The United States ranks as the 4th largest wine producer in the world. While California is the nation's leader, every other state supports a wine industry. In the Pacific Northwest state of Washington is a fertile pocket of vineyards where the combination of climate, soil and sustainable farming practices are helping to produce some of the country's best wines.
Every morning at dawn, Jean-Francois Pellet walks into his fields at Pepper Bridge Winery in the Walla Walla Valley of Washington State to check on his grapes. It is the end of the growing season this year, and the vines are heavy with bunches of small dark red grapes ready for harvest.
"The main thing is flavors.
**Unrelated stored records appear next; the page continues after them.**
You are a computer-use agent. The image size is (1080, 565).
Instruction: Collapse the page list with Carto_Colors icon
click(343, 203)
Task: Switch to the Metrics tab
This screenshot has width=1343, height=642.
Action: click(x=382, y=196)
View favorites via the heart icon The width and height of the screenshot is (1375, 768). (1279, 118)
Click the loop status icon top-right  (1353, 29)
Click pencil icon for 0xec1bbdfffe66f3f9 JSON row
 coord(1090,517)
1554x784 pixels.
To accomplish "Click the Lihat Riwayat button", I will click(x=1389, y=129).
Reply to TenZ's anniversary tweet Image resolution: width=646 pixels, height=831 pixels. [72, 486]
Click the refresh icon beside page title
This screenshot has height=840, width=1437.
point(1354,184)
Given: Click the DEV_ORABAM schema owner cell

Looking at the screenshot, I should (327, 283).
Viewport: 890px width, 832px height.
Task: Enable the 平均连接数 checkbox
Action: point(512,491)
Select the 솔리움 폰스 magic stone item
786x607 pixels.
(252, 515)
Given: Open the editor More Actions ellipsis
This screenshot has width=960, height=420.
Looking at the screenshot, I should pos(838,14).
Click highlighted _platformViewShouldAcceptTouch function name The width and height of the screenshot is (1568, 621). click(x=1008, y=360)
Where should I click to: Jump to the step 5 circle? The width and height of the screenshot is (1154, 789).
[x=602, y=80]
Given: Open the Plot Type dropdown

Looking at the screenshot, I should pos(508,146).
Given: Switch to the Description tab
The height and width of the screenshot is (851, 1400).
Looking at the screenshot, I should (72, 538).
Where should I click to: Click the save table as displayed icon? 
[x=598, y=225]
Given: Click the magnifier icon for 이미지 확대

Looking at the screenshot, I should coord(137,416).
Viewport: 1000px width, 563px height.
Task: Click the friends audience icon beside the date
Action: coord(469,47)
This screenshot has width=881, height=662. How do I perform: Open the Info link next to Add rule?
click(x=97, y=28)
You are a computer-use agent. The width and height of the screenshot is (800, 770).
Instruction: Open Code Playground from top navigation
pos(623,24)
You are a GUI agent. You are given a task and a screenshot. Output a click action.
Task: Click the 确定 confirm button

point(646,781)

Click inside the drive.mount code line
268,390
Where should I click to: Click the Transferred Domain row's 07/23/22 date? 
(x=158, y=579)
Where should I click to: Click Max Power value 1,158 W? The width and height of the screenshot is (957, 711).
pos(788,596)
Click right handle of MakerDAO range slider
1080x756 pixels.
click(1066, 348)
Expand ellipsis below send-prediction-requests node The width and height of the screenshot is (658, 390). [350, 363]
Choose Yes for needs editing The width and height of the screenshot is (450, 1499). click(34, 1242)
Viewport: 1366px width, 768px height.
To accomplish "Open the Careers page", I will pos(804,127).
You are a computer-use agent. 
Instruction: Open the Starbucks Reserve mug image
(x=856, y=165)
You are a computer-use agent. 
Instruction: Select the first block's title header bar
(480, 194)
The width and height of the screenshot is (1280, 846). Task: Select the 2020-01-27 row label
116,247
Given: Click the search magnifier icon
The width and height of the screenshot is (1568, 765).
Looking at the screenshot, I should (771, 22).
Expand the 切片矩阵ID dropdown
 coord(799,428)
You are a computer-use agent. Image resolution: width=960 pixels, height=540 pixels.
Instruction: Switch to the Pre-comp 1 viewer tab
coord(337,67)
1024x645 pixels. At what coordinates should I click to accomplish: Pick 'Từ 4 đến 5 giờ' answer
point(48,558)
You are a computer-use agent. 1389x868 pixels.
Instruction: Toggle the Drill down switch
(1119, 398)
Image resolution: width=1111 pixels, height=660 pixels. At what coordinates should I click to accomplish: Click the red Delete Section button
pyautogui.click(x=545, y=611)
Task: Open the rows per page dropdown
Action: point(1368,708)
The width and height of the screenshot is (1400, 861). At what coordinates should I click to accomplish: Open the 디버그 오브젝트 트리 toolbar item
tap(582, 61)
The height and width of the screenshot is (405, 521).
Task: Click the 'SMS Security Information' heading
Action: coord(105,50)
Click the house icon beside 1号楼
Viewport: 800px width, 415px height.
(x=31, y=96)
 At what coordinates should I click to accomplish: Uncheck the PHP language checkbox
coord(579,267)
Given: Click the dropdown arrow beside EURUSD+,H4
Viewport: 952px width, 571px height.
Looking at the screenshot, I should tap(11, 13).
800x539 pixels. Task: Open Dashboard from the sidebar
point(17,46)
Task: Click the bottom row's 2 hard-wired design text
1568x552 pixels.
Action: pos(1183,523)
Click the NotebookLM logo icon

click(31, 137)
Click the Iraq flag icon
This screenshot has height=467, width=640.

I usually I take two berries - one for my bag and one for my mouth," Mr. Pellet says before putting a grape in his mouth. "You can taste it. And, I look at the seed, too, to make sure it is very ripe." He notes that he is pleased with the flavor of this year's harvest.
Mr. Pellet is a third-generation winemaker from Switzerland whose talents as a vintner brought him to Walla Walla, whose high dry plateau provides an excellent climate and good soil for wine grapes. Mr. Pellet says he welcomed the opportunity to develop Pepper Bridge as a model for sustainable viticulture, which he says, is a question of balance.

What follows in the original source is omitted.